Good morning everybody, welcome to our today's Invasive Computing Seminar Series.

It's my great pleasure to welcome Dr. Suradip Sarkar.

He has studied and got a Master's Science and PhD degree from Washington State University in the United States.

And since 2011, he is a postdoctoral researcher at Intel's Exa Science Labs at IMAC in Belgium,

and working jointly together with the Ghent University.

His special interests and research interests in general are NOC, NOC design, SOC design, reconfigured systems, and high-performance computing.

We met, that was the point, at the ACASES summer school and found very interesting points of common research interests.

That's why you are here and I'm very glad you took the occasion to visit us here in Erlangen. Please, Suradip.

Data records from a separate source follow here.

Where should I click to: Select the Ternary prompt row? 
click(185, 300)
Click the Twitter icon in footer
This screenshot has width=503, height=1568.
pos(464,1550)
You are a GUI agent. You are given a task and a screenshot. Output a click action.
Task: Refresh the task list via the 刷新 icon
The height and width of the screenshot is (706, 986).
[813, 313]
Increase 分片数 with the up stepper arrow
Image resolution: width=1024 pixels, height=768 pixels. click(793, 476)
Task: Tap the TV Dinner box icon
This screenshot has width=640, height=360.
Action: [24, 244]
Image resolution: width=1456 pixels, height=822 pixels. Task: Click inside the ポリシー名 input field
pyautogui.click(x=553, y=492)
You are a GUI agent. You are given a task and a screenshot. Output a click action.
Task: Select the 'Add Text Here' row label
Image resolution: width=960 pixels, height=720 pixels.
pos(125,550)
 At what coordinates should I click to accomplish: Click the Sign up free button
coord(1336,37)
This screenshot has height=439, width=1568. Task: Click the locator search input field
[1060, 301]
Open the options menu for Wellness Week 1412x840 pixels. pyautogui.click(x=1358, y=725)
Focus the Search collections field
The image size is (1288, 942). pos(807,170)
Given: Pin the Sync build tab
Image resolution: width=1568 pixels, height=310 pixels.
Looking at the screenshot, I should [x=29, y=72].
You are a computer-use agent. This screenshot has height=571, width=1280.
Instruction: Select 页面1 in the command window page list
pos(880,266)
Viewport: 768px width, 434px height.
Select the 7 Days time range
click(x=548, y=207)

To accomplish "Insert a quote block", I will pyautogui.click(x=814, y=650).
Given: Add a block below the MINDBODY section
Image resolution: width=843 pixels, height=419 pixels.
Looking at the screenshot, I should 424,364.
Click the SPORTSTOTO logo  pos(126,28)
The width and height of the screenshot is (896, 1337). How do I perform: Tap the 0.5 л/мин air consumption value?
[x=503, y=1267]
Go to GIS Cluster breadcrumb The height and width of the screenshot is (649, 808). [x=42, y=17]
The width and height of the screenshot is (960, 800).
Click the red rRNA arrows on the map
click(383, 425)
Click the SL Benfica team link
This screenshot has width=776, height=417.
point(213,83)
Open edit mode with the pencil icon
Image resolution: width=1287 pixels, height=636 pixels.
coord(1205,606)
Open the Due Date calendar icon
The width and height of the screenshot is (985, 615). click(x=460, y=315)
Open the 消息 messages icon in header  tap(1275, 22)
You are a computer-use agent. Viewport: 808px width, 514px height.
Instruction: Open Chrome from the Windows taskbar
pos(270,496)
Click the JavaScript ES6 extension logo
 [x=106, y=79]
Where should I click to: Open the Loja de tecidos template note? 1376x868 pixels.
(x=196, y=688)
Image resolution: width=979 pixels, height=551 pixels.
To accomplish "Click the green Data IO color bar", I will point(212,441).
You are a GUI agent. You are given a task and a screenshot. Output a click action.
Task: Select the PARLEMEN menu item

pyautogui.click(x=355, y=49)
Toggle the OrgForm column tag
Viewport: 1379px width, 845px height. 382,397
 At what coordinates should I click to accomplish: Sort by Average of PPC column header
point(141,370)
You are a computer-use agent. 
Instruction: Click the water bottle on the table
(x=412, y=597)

Thank you Dr. Tai for the introduction, and it's my pleasure to be here.

Today's talk I'll be mostly presenting the work that I was focusing on during my doctoral research,

and towards the end I'll sum it up with the work that I'm doing right now at Exa Science Labs.

So I named the talk, that's why, like large-scale multiprocessing from NOCs basically, which was my previous research topic,

to currently it's like for exascale systems, which is ideally supercomputing systems.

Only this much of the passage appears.